MARCIA PER LA PACE, ASSISI-PERUGIA: BOBBA, "NON È CONTRO GLI USA, NESSUNO STRUMENTALIZZI I CATTOLICI"

"No alle strumentalizzazioni politiche": secondo padre Enzo Fortunato, portavoce dei frati conventuali del Sacro convento di Assisi, la Marcia per la pace Perugia-Assisi – in programma il 14 ottobre sul tema "Cibo, acqua e lavoro per tutti" – "non è contro gli Stati Uniti; per noi francescani è un modo per esprimere vicinanza a chi soffre con la preghiera e la convinzione che la pace è dono di Dio e impegno dell’uomo. All’Islam chiediamo: aiutateci a difendervi, a dire no a ogni forma di violenza". Stamani a Roma, alla conferenza stampa di presentazione dell’iniziativa, a cui parteciperanno i rappresentanti di oltre 100 Paesi, è stato reso noto il Documento stilato dalla Tavola della Pace, che sottolinea l’appartenenza delle "vittime del terrorismo alla società civile, che quindi deve insorgere per prima contro il terrorismo; gli Usa non possono farsi giustizia da soli: la strada da seguire è quella dell’Onu e di un tribunale internazionale.
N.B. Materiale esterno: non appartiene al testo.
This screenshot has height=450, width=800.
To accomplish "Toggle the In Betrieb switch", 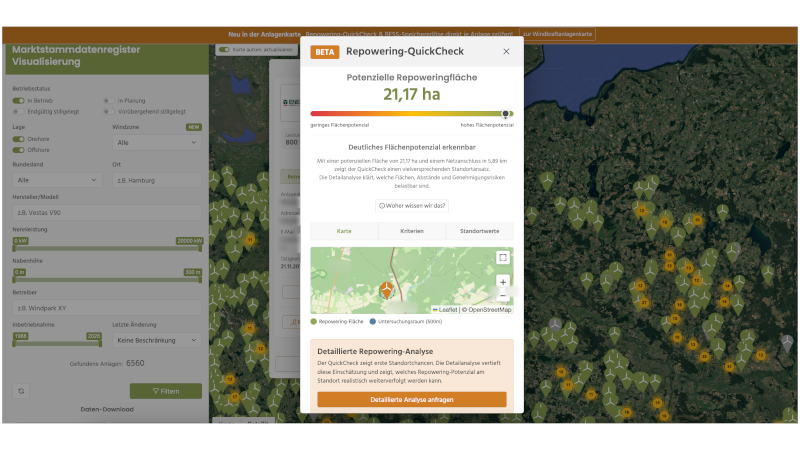I will [x=18, y=101].
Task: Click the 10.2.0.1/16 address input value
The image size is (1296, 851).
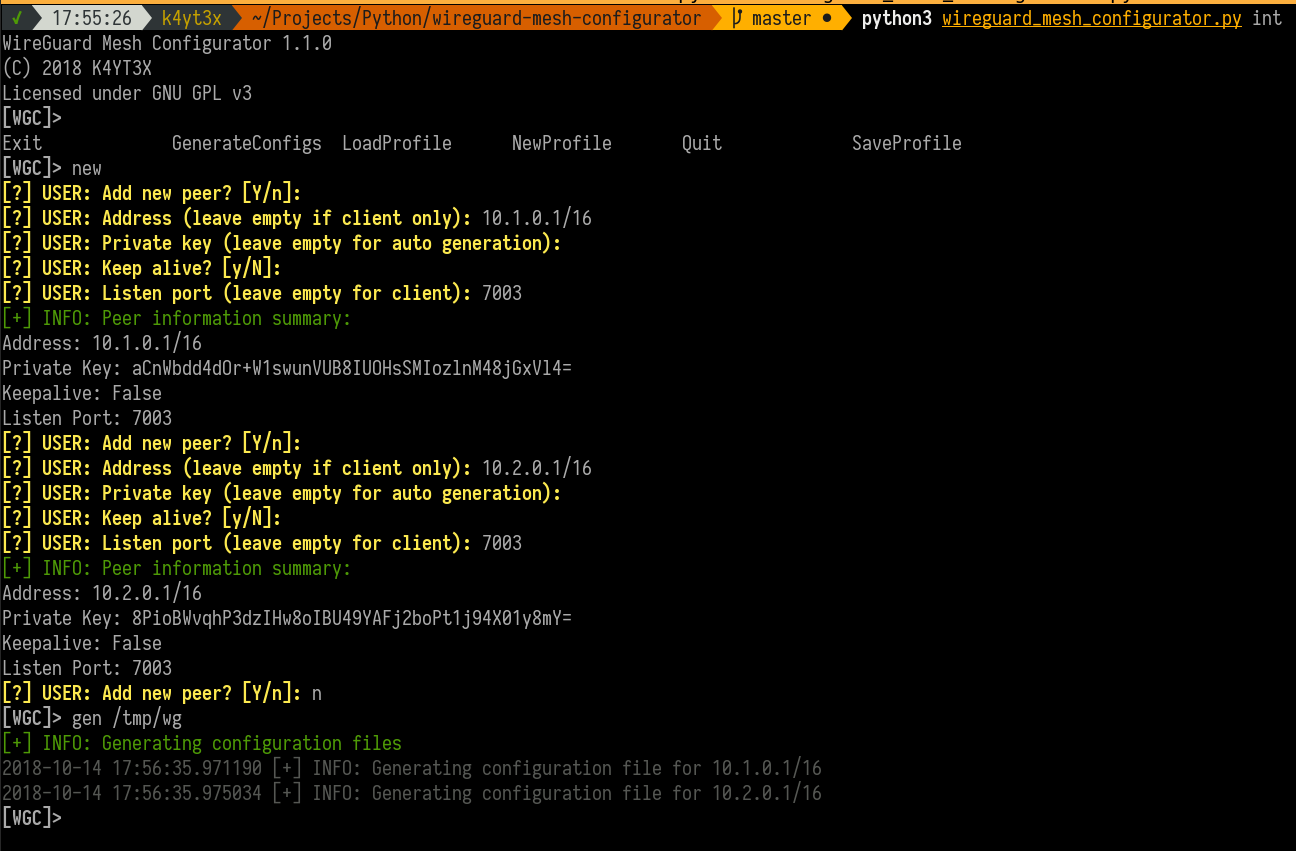Action: [537, 468]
La lotta al terrorismo, che è causato anche dalla mancanza di una vera cooperazione internazionale – conclude il testo –, esclude ogni azione non di forza ma di guerra". Per Luigi Bobba, presidente delle Acli "nessuno deve strumentalizzare i cattolici" e va stigmatizzata "l’etichetta di ‘cattolici antiamericani’ apparsa sui giornali: la giustizia significa anche reprimere, condannare, catturare, ma ricordiamo che le seimila vite spazzate via l’11 settembre valgono quanto quelle degli pericolo di milioni di afgani a rischio di guerra".